Side note it turns out Sudhana shows in multiple ancient texts, not just in this sutra, and is also a character in the famous 16th century Chinese novel Journey to the West.

Anyway at the end of this lengthly and in depth spiritual journey - here I'm quoting the summary someone wrote for Wikipedia:

Sudhana's quest reaches it climax at when he meets Maitreya, the Future Buddha, who snaps his fingers, thereby opening the doors to his marvelous tower. Within the tower, Sudhana experiences all the dharmadhatus (dimensions or worlds) in a fantastic succession of visions.[2] The final master he visits is Samantabhadra, who teaches Sudhana that wisdom only exists for the sake of putting it into practice.

So I took a look at the very end of that chapter which, to be honest, is the only part of this sutra I've really tried to read. It's just so darn long. A few people (Chris included?) say they've read the whole thing which amazes me. Usually that's more reading as a practice, a daily ritual, than it is reading and remembering and cataloging information or something.

Which makes me think of a great Zen story that Norman once told about a SF Zen Center priest named Jerome. Great big man whom I met once back in the day. He said Jerome was leading such a reading-practice group and they were going through the Flower Ornament Sutra which took a few years. When they got at last to the final lines of the sutra, there was still time left in that particular meeting time, so Jerome just paused for a second and took a breath and then flipped back to the first page and started reading the thing all over again. Zen does lead to such wonderful grounded appreciation for all things doesn't it? Makes me wonder if I get a little too "whoop-di-do!"sometimes as a Zen teacher. You can give me feedback later: am I just too wild and crazy for us as a sangha? I'll try to turn it down a bit.

Anyway when I looked at the end of the final chapter of the Flower Ornament Sutra sure enough there are 57 vows, most of them in four-lines that Samantabhadra shared with the pilgrim Sudhana as the final teaching of his quest. I appreciate the summary line in Wikipedia, that hearing these vows "teaches Sudhana that wisdom only exists for the sake of putting it into practice."

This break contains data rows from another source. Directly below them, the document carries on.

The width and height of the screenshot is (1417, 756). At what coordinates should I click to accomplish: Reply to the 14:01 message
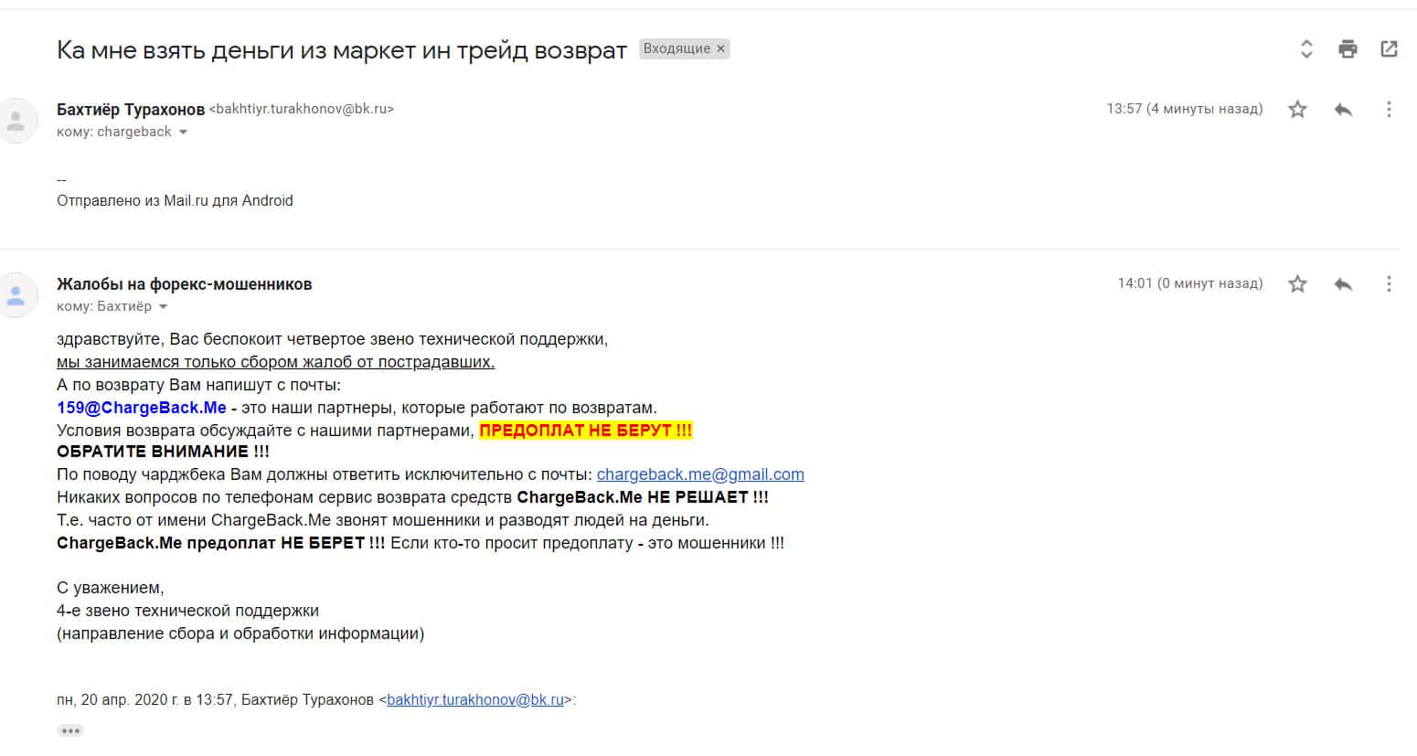1343,284
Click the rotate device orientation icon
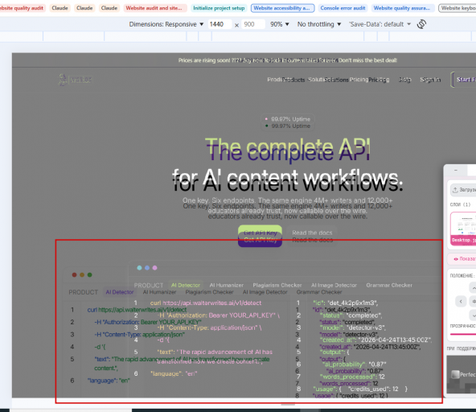 click(x=421, y=24)
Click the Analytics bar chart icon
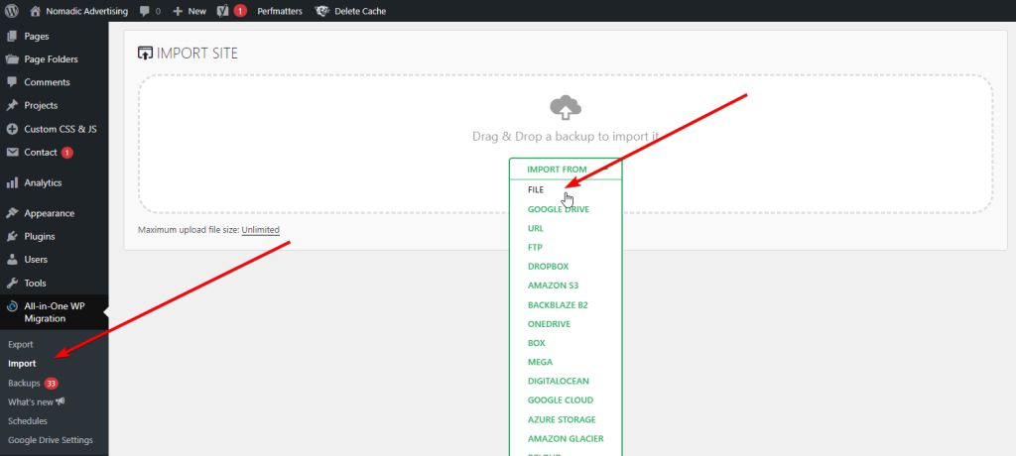 [x=12, y=182]
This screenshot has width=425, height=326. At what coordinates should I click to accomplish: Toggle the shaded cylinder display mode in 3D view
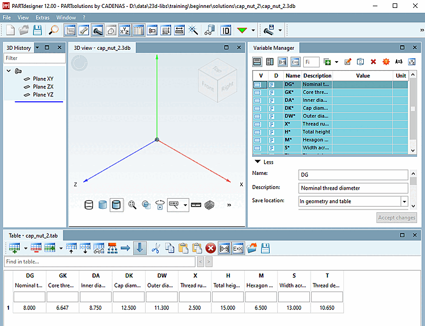(x=103, y=205)
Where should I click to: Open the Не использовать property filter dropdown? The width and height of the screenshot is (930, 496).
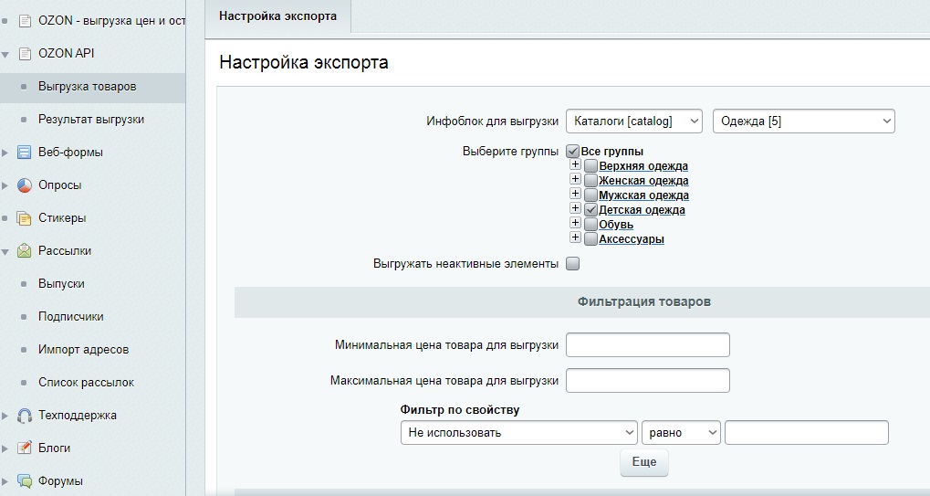click(x=518, y=432)
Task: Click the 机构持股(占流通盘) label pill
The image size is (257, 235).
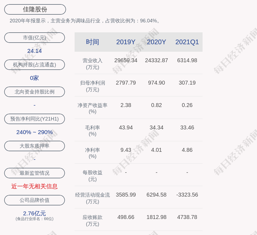Action: coord(35,65)
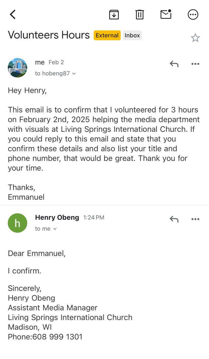This screenshot has height=359, width=209.
Task: Tap the 1:24 PM timestamp
Action: click(94, 217)
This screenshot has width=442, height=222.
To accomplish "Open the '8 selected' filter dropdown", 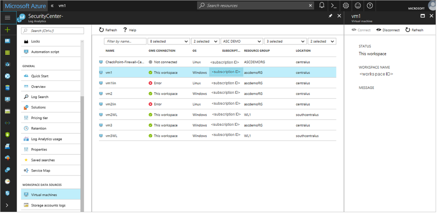I will pyautogui.click(x=169, y=41).
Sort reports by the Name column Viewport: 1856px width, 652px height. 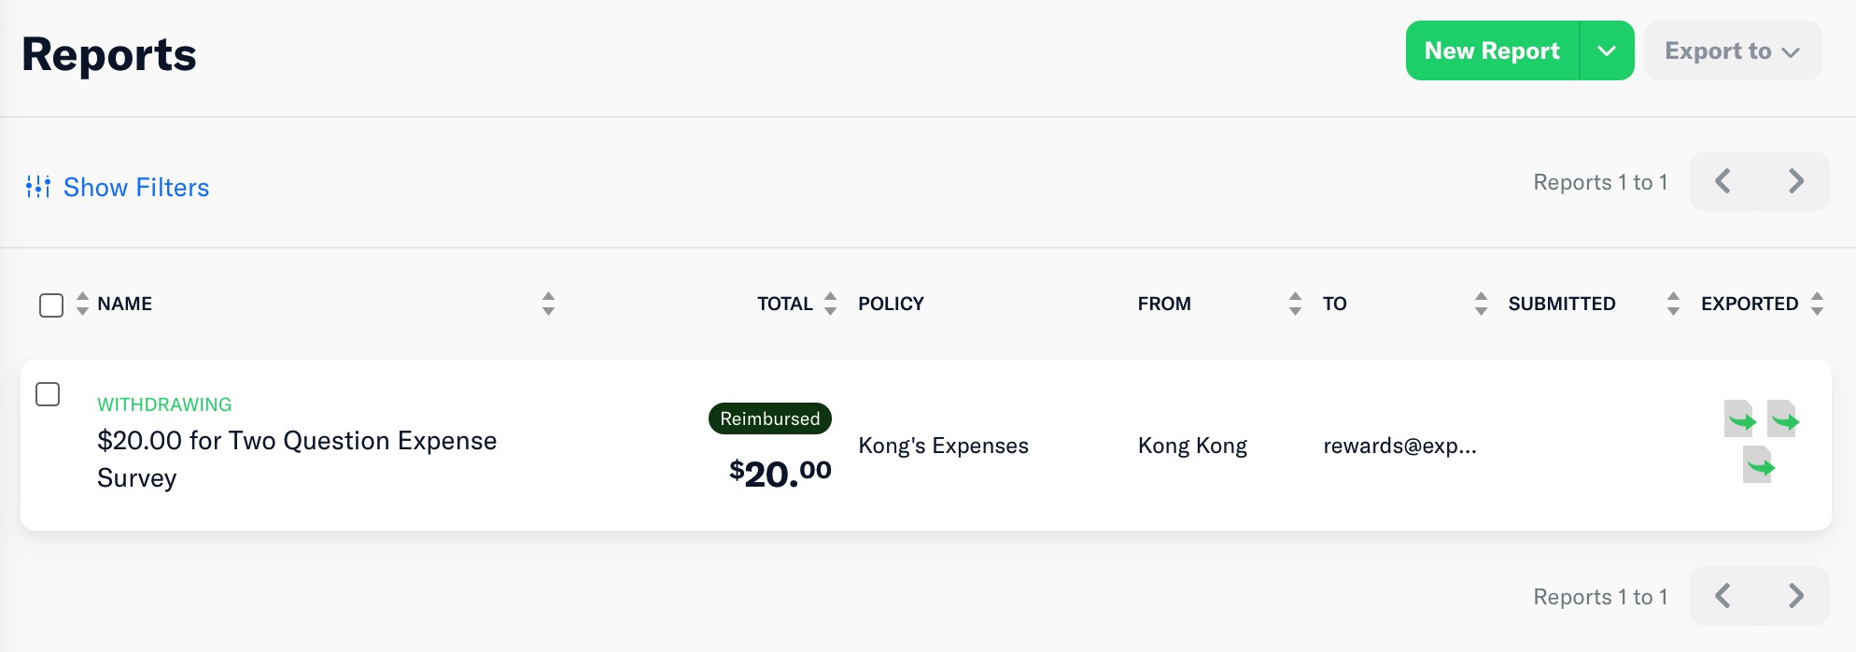tap(81, 304)
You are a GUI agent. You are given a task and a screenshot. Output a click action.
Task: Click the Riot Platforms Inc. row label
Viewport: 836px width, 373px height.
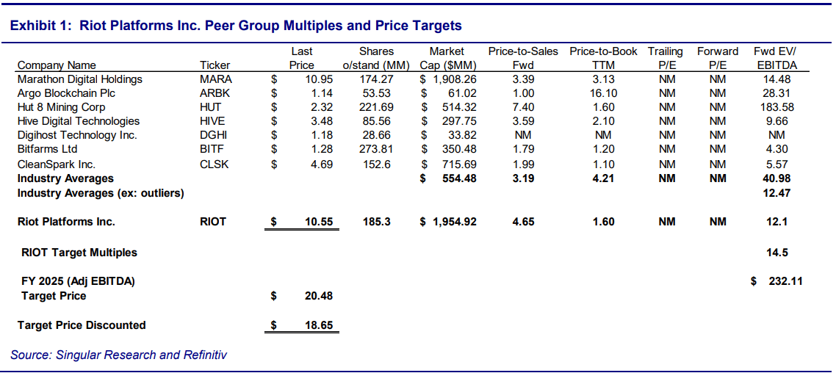click(x=66, y=222)
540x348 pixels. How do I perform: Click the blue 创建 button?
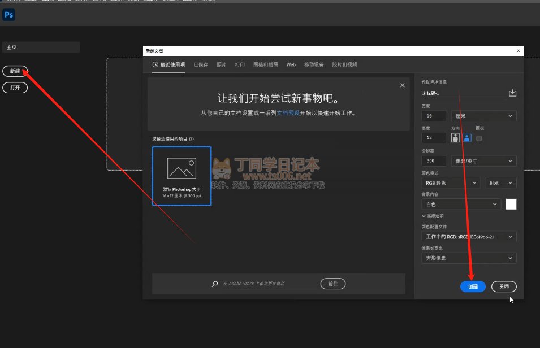tap(473, 286)
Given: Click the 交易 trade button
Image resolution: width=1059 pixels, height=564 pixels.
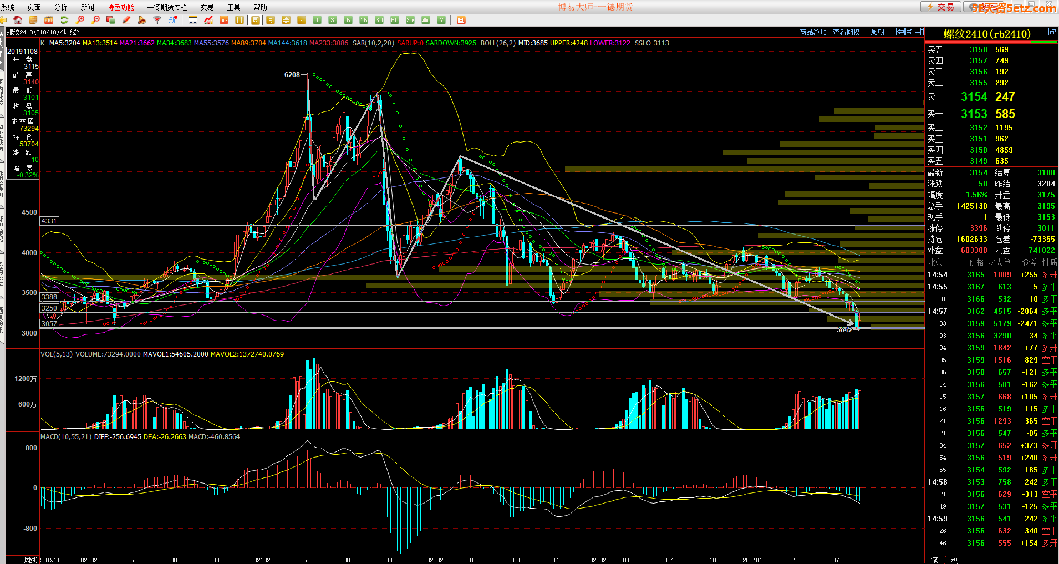Looking at the screenshot, I should [x=941, y=7].
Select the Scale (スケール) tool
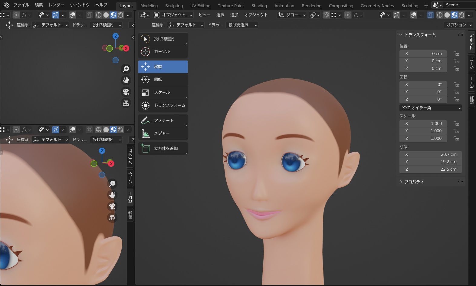Screen dimensions: 476x286 click(163, 93)
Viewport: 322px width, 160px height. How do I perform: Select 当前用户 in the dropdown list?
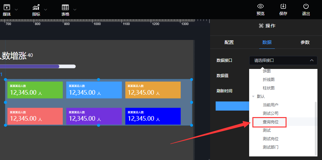click(x=270, y=105)
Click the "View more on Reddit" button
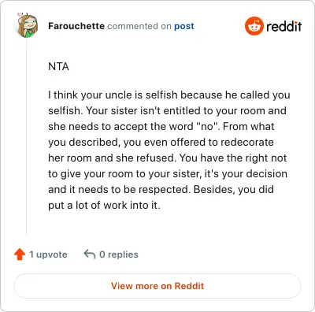 click(158, 286)
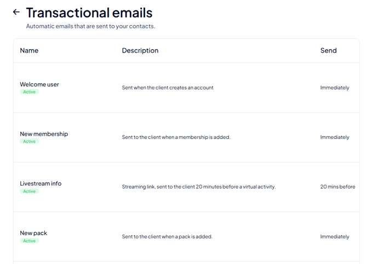This screenshot has width=367, height=264.
Task: Click the Active badge under New pack
Action: pyautogui.click(x=29, y=240)
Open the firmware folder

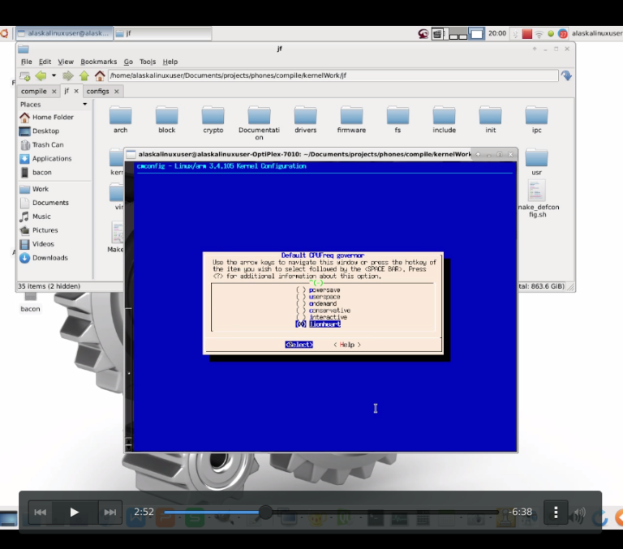pyautogui.click(x=351, y=117)
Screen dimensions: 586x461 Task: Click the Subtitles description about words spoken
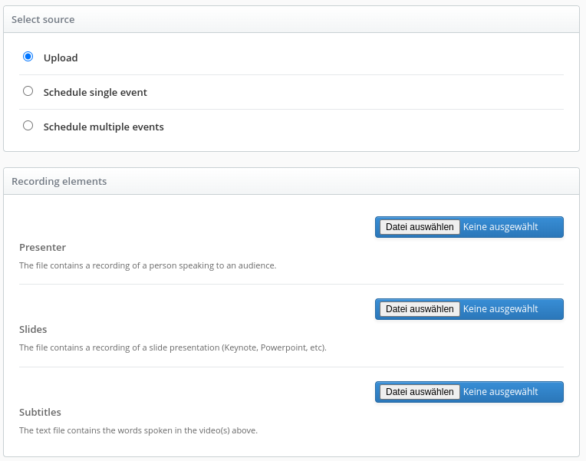[138, 430]
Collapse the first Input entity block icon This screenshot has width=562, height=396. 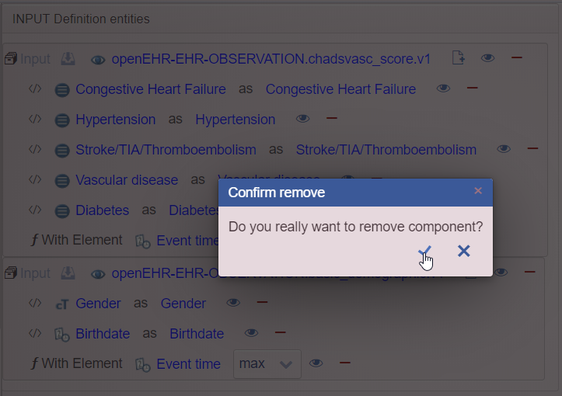(x=11, y=58)
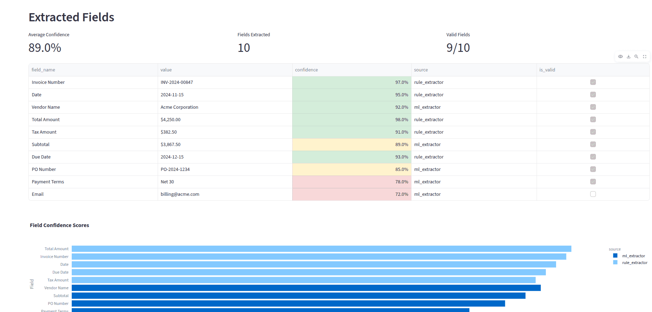This screenshot has height=312, width=652.
Task: Click the Vendor Name chart bar
Action: 306,288
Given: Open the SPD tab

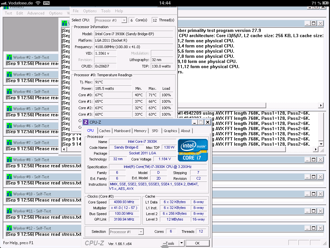Looking at the screenshot, I should pos(155,131).
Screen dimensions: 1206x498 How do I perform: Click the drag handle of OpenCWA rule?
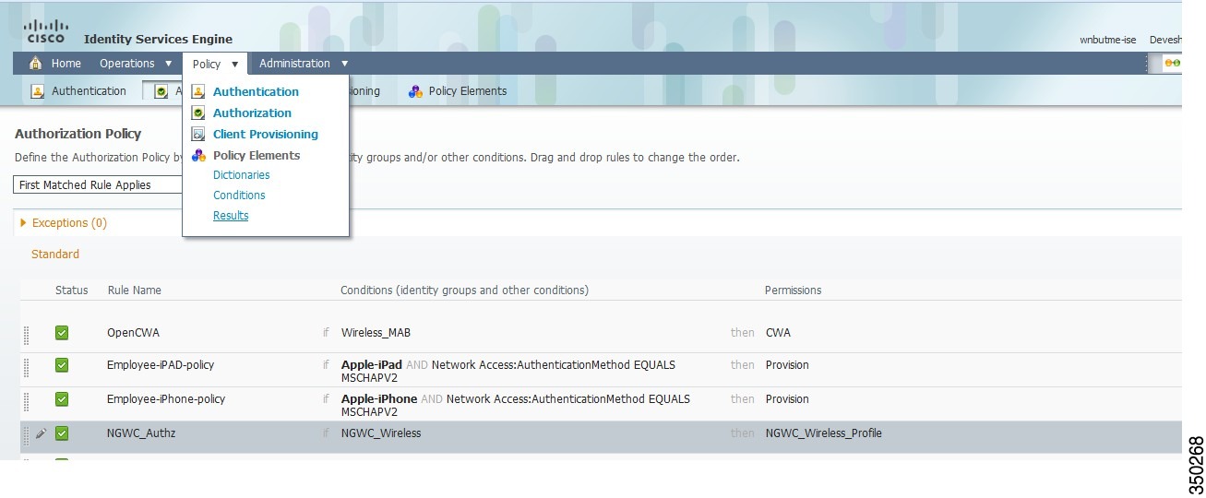point(26,333)
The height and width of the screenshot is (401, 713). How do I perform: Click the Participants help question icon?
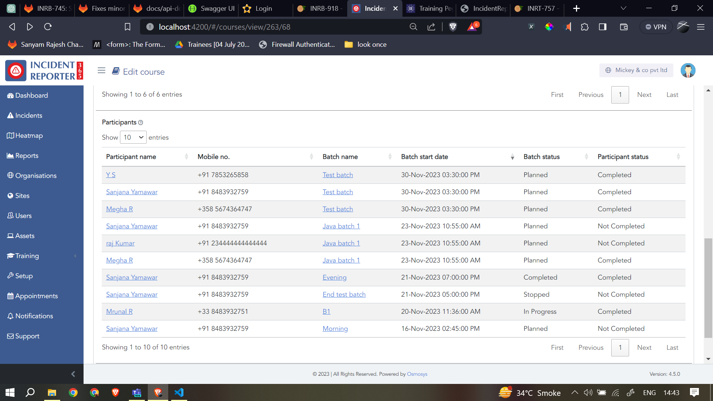click(x=140, y=123)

The 7th one in Thomas Cleary's translation is:

Whatever evil I may commit

Under swap of passion, hatred, or folly

Bodily, verbally, or mentally,

I confess it all.

So there's the source of our repentance verse. Oddly it doesn't mention the depth of time like the Chinese original and our main translation do - use version saying "All my ancient twisted karma" and Shohaku's "All the karma ever created by me of old" - but it does say "evil" which our other translators avoid because of the dualistic and Christian associations we have with evil. Shohaku as you read points out that the Chinese definitely says "bad karma"- shoakugo but he wanted to avoid dualism altogether with his and points out that we need to be aware of the karmic effects of wholesome things too: stay curious in all actions about our impact and effect.

And Kaz is concerned that the "ancient" and "of old" bits make it sound like we're just confessing stuff from long ago. What about the grouchy email I wrote yesterday. Boy those can be impactful. I received a very grouchy email yesterday morning myself and I carried it around with me for most of the day pondering the impact of it on me, how to respond, how unlike the person who sent it it was. Karmic effects to everything, no?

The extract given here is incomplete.